All the Reasons Why You Should Definitely See 'Annie'

By Vivian Kane | Film | December 19, 2014 |

By Vivian Kane | Film | December 19, 2014 |



If you’re looking around the internet for an opinion as to whether or not to see the new Annie, you’re probably going to come up with a lot of emphatic no’s. You may even get a few bits of cheeky wordplay thrown in there, you know, something along the lines of “the sun will NOT come out tomorrow on this sh*t show” or “You’re not gonna like it here.” And they’re right.

Unless they aren’t. Look, I don’t know you. I don’t know your life. Sure, you’re PROBABLY going to hate this movie, the restylizing of a classic that can’t really be called a “remake” as much as a “dumbening.” But maybe there are circumstances that will lead you to if not enjoy, at least tolerate this movie in your life. Who am I to judge? Here are just a few reasons why you could justify subjecting yourself to this autotuned garbage.

You should consider seeing Annie IF:

1. You hate yourself.

2. You actually like yourself, but hate your family/friends/significant other/whoever you’re taking enough to sacrifice your own happiness.

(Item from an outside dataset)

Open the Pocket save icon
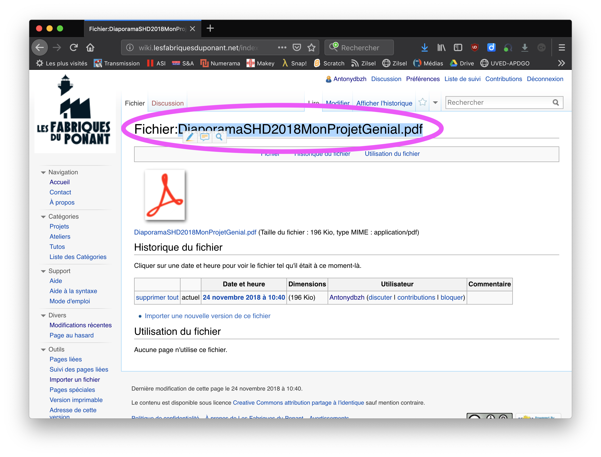601x457 pixels. (297, 48)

3. You love musicals but think choreography is for elitist Broadway show-offs. Don’t worry about that here. There’s nothing more than the occasional shimmy. Bobby Canavale almost has his unique skills tapped, but is given the dance partner of Cameron Diaz. So no, no one will be outshined here.

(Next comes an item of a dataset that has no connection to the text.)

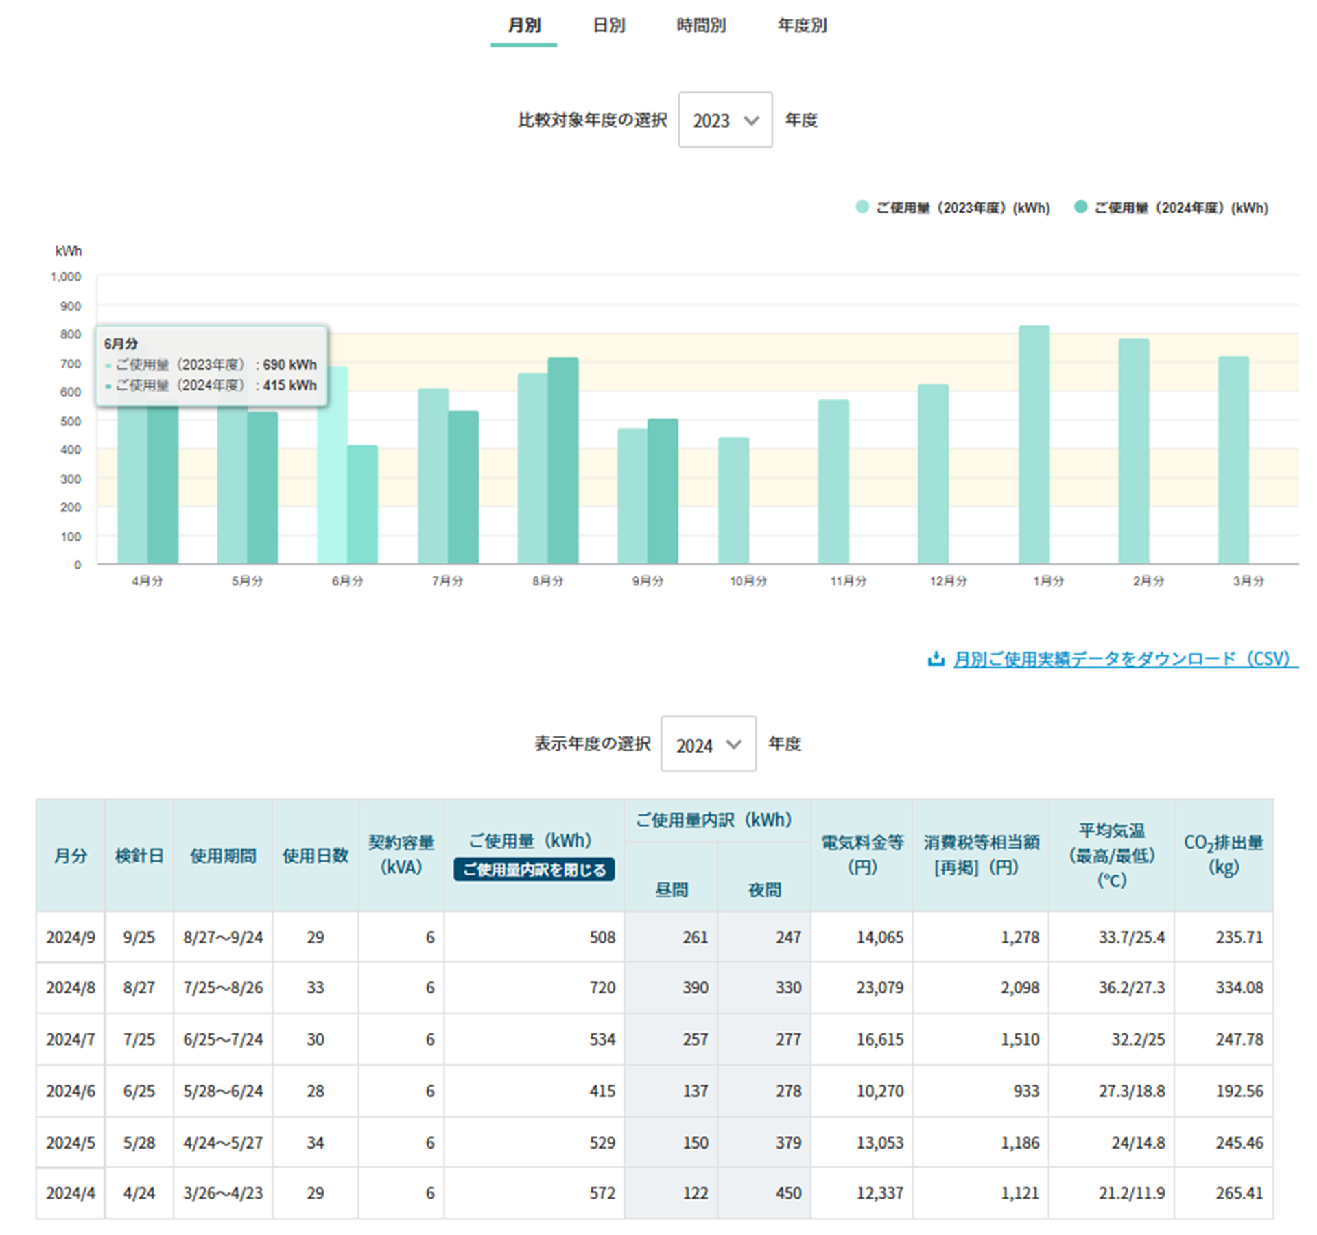Switch to the 月別 tab
1317x1235 pixels.
(x=523, y=26)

4. You like all the characters in the original Annie, but thought there weren’t enough utterly useless, boring backstories.

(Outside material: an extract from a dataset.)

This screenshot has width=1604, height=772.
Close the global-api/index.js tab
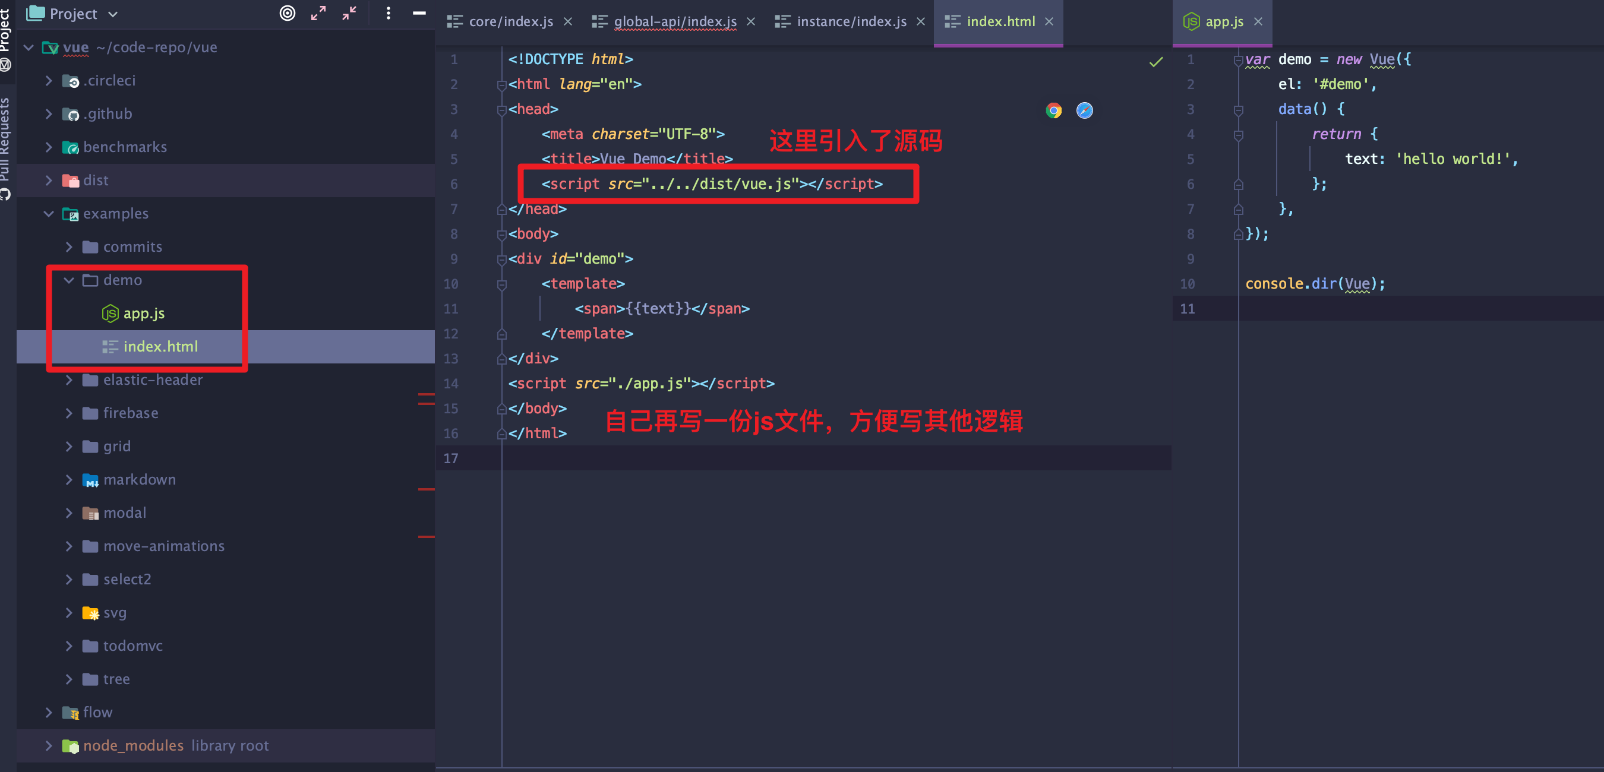pos(751,22)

5. You thought the songs in Annie were okay, but really wanted to hear them distilled to only their choruses, with funky fresh beats piercing through. Also, you thought “Maybe” and “Tomorrow” weren’t earwormy enough as is.

6. You are a seven year old child and have no control over your daily life choices. Maybe you’re saying now, “But I have a seven year old child who desperately wants to see this!” That doesn’t count. For less than the price of one movie ticket, you can stream the original Annie and no one will have their brain poisoned.

7. You think autotune is a perfect substitute (maybe even an improvement) for talent.

8. You’re dying to see the context for this super weird fake movie trailer.


It is, to be fair, the good part of the movie.

9. You really want see the lovechild of Tony Stark and Donald Trump. Hint: It’s Jamie Foxx’s Daddy Warbucks Will Stacks.

10. You thought Carol Burnett was too funny. In fact you thought the entire original movie was too funny and too fun. Don’t worry, Will Gluck has removed all traces of fun from this version! Speaking of Gluck, see this movie if…

11. You aren’t really a fan of movies that are “directed.” You prefer directors who have no desire to (or knowledge as to how) use a camera to move a story, or enhance tone or emotion. You like your directors like you like your beer: tasteless and utterly flat.

12. You especially like it when a director takes a bunch of actors that you’ve absolutely loved in other things, and strips them (every single one!) of all charm and— by strange mediocre magic— any vestige of their once-shining talent.

13. You just knew there could be a more boring chase scene than Marky Mark and Zooey Deschanel running from the damn WIND in The Happening. Well, you’ve got it here with a high speed chase following Four Square coordinates.

14. You’re compiling a Worst of 2014 list and would feel guilty if you hadn’t actually seen all your contenders.

Happy watching!


Vivian Kane had to do a YouTube cleanse after Cameron Diaz’s “Little Girls.”